David Huntley, a San Diego State University professor who died from ALS, or Lou Gehrig’s disease, in 2015, was among the patients who fought for California’s law. Before he died, Huntley testified in favor of the bill from his wheelchair.
His widow, Lina Clark, founder of the patients’ advocacy group HopeNowforALS, said her husband completely understood what was at stake.
“The patient community is saying: We are smart, we’re informed, we feel it is our right to try some of these therapies, because we’re going to die anyway.”
It’s a compelling argument, but there are serious risks, according to doctors and medical ethicists.
“We know some people try to take advantage of our desperation when we’re ill,” said Dr. R. Adams Dudley, director of the Center for Healthcare Value at University of California, San Francisco. “If we take the FDA out of it, how do we protect people from physicians or drug companies that will want to sell them things and will want to prey on their desperation?”
Dudley said the FDA and the clinical trial process were put in place for a reason — not just to shut out would-be snake oil salesmen, but to ensure that manufacturers are producing a safe product and not cutting corners.
“If you say there’s a path that’s not through the FDA,” he said, “then there are billions of dollars out there to be made by skipping the important steps that we’ve developed.”
The new state laws are called “right to try,” Dudley said, but all that patients can really do is ask for an experimental medicine. Drug companies don’t have to give them the medicine, and insurance companies don’t have to pay for it.

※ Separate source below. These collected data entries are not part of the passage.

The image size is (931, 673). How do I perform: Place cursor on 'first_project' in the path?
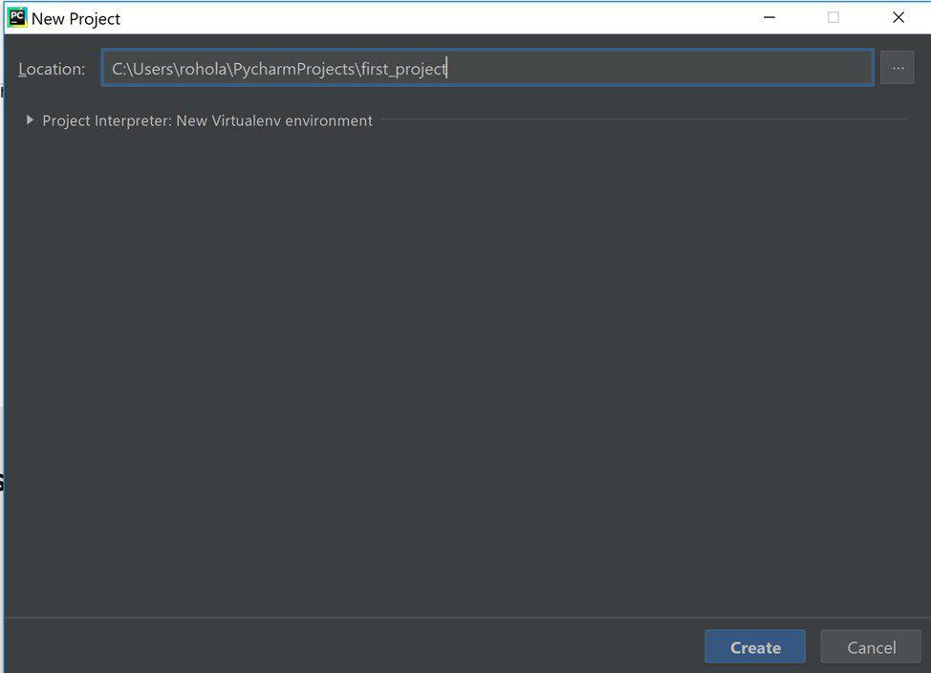point(403,69)
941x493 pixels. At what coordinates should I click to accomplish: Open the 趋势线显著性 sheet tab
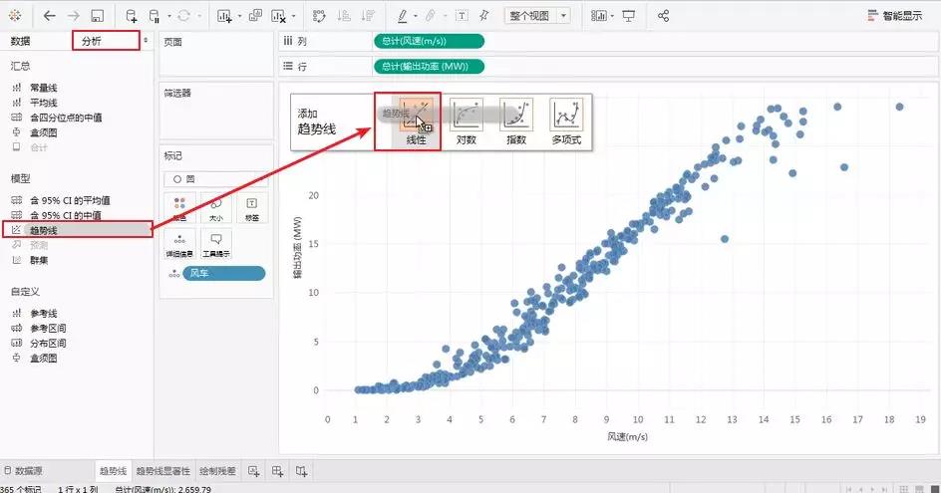coord(162,471)
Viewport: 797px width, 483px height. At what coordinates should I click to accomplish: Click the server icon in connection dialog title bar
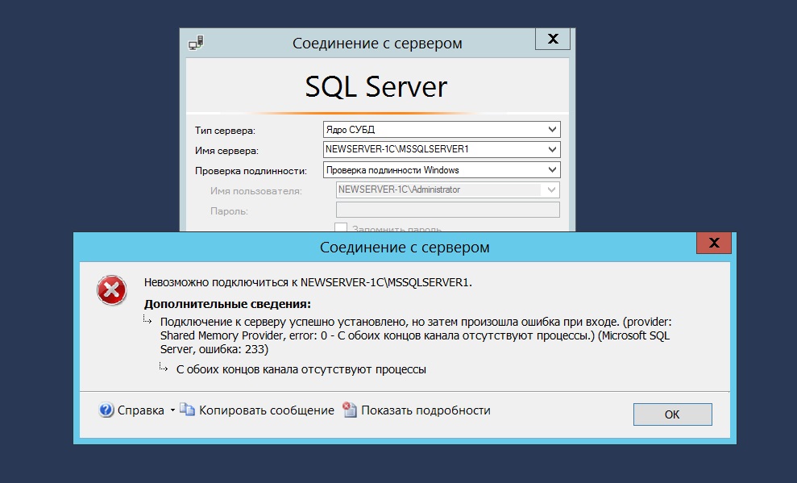click(x=196, y=41)
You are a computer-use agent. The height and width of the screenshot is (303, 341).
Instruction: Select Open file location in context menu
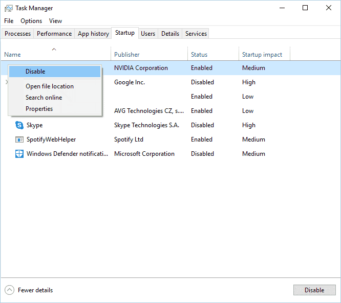pyautogui.click(x=50, y=86)
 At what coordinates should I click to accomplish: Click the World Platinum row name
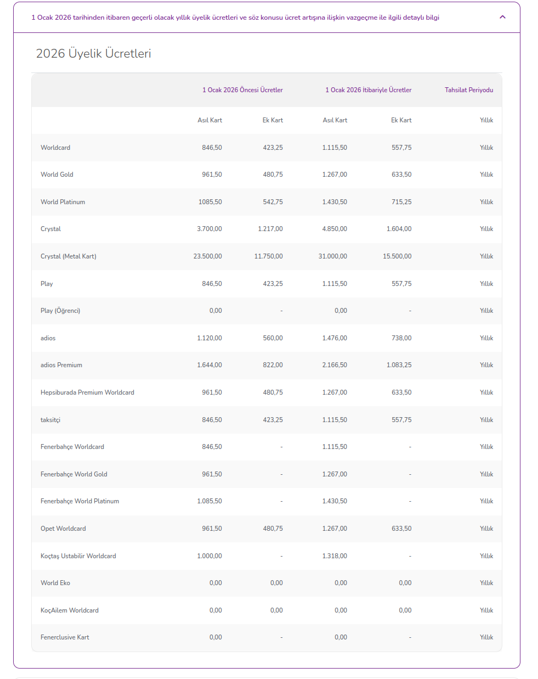(63, 202)
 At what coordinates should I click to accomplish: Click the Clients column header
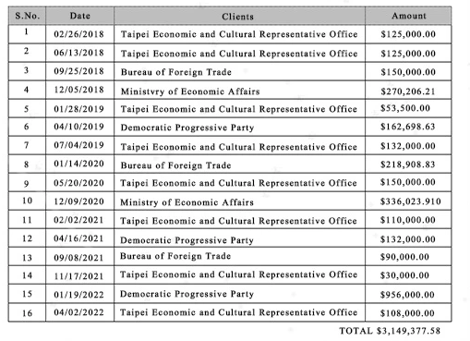click(x=239, y=16)
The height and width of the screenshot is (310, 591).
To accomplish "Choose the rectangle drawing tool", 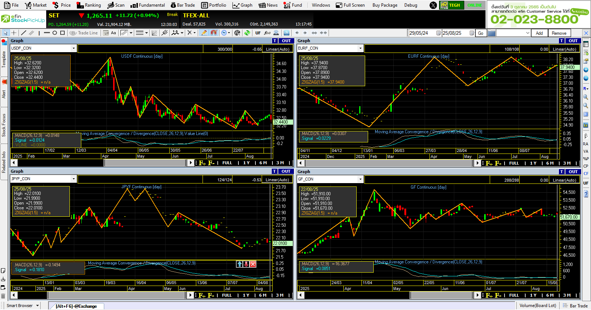I will coord(62,33).
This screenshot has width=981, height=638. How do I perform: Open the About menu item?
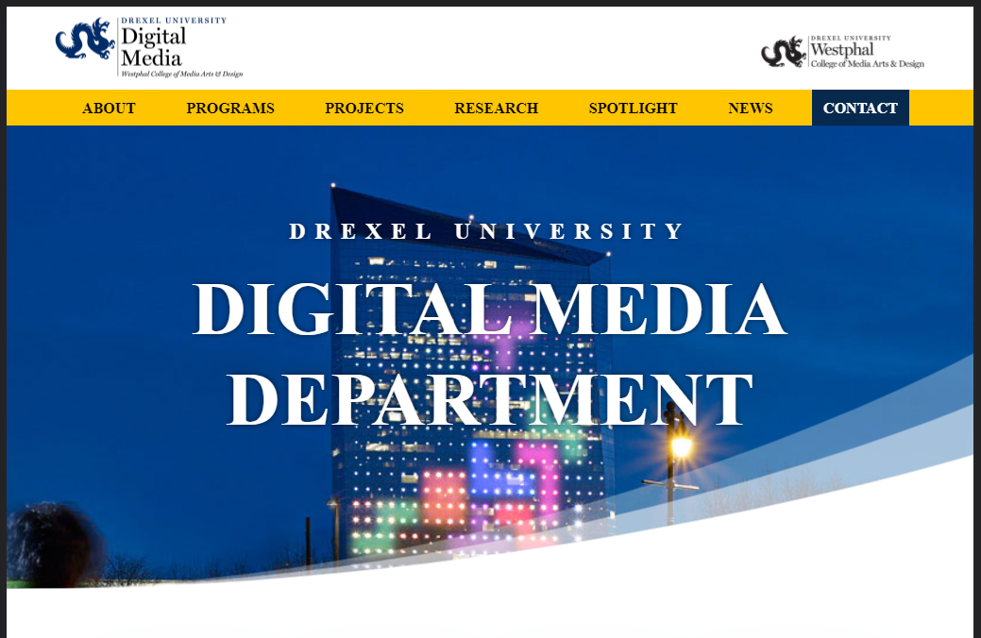(109, 109)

Dudley said patients could spend huge amounts of money trying a drug that hasn’t been proven to work. And the patient may also be giving up their hopes for a controlled, peaceful death at home.
“Instead, you try a drug and you get very severe lung problems,” he said, “and you end up on a breathing machine in a hospital. That could cost hundreds of thousands of dollars.”
Although nearly three dozen right-to-try laws are now on the books, researchers at New York University who’ve been looking for evidence of the laws’ usefulness haven’t yet found a single substantiated case of a patient getting a drug using a state law.
That’s partly, perhaps, because the FDA already has a process to help patients and their doctors apply for the use of experimental drugs (and such requests are nearly always approved). Still, Calderon and others point out that the process entailed in these “compassionate use requests” is much too slow and cumbersome for many patients who are dying.
A new federal research law might help change that. The 21st Century Cures Act requires drug companies to be more transparent about how they decide who gets experimental access to promising medications, and how long it will take.